The Sener strategy goes against all standards of free competition. It clearly defies international treaties such as the United States-Mexico-Canada-Agreement, or USMCA. Open access is a necessary condition to achieve a diversification of supply sources and for efficient market development. If there is no open access, daily operations are concentrated on the decisions of fewer agents and thus the continuity of services is at risk. Being under the power of public companies with technical deficiencies and legal limitations to carry out risk transactions, the reliability of the services is subject to bureaucratic decisions.
Cenagas has the legal mandate to operate independently of any market agent. This independence was taken care of in its institutional design by preventing it from executing commercialization activities and avoiding operation conflicts in the order dispatch. The nominations it manages must be treated impartially and under technical criteria. You are expressly prohibited from favoring any of your users over others.
June is the month in which the renewal of transportation contracts between Cenagas and Sistrangas users takes place.

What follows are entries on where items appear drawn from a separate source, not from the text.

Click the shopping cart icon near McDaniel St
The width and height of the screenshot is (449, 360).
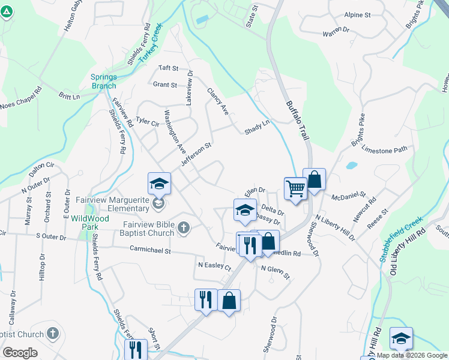click(x=295, y=188)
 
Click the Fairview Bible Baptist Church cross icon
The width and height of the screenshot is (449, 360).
click(x=184, y=227)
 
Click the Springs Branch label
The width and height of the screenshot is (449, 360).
click(x=104, y=81)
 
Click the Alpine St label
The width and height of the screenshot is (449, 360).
click(x=358, y=14)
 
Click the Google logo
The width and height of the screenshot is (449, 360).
click(x=20, y=353)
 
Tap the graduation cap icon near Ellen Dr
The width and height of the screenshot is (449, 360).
click(x=245, y=211)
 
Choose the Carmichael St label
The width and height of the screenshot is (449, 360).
click(x=146, y=251)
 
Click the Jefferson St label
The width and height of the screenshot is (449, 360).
click(x=196, y=154)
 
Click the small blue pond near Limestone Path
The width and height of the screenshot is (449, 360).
click(x=352, y=165)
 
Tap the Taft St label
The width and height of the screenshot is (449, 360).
click(x=168, y=68)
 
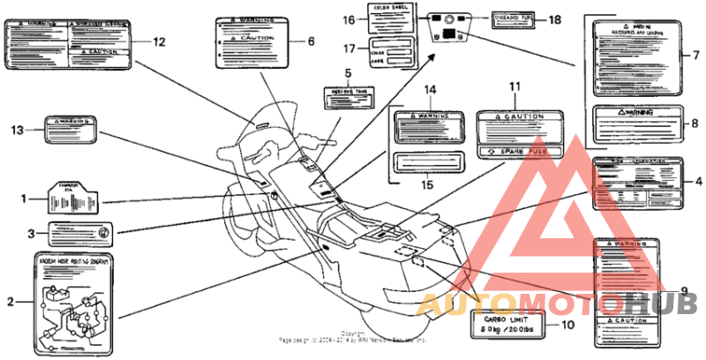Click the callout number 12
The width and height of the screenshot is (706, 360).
[x=159, y=41]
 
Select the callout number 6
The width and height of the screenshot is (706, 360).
[x=310, y=41]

This process has not followed the practices of recent years and will most likely be conditional on compliance with Sener’s instructions. This type of coercive action has already been exercised by Cenagas, such as was seen in the case of the Braskem contract. Once this company agreed to negotiate with Pemex, its transportation contract was reinstalled.
Given the risk of seeing their supply interrupted, users will hardly take legal action to maintain their gas acquisition alternatives and will prefer to accept this condition. With this minor administrative measure, there is a scenario in which the events correspond to a regression to the world of a single supplier that Mexico had in 2014. With the support of Sener, CFE will be able to exercise market power. Unlike Pemex, CFE and its subsidiaries are not agents subject to any economic regulation. The consequences go beyond the Sistrangas. A de facto elimination of the possibilities of competition in the sale of gas gives CFE market power in the electricity generation industry too. CFE will have a direct influence on the way its competitors obtain their fuels. This condition of monopoly in the Mexican market in the sale of energy in the gas sector is more concentrated and powerful than Pemex ever had. The gas sales regime by Pemex was always regulated by the CRE. On the other hand, CFE does not have to respond to any authority regarding gas. This administrative decision occurs at a time of the most volatility in the gas market recorded in the last two decades. The way to counteract the effects of these price variations is through financial instruments that can only achieve the necessary liquidity when they are associated with a market with good logistical conditions and with a significant number of participants involved in gas transactions. The concentration and control of the market by CFE violates energy security and affects the country’s competitiveness. Perhaps we are about to say goodbye to the possibilities of having a modern gas market. Let’s hope that’s not the case.
Prud’homme was central to the development of Cenagas, the nation’s natural gas pipeline operator, an entity formed in 2015 as part of the energy reform process. He began his career at national oil company Petróleos Mexicanos (Pemex), worked for 14 years at the Energy Regulatory Commission (CRE), rising to be chief economist, and from July 2015 through February served as the ISO chief officer for Cenagas, where he oversaw the technical, commercial and economic management of the nascent Natural Gas Integrated System (Sistrangas). Based in Mexico City, he is the head of Mexico energy consultancy Gadex.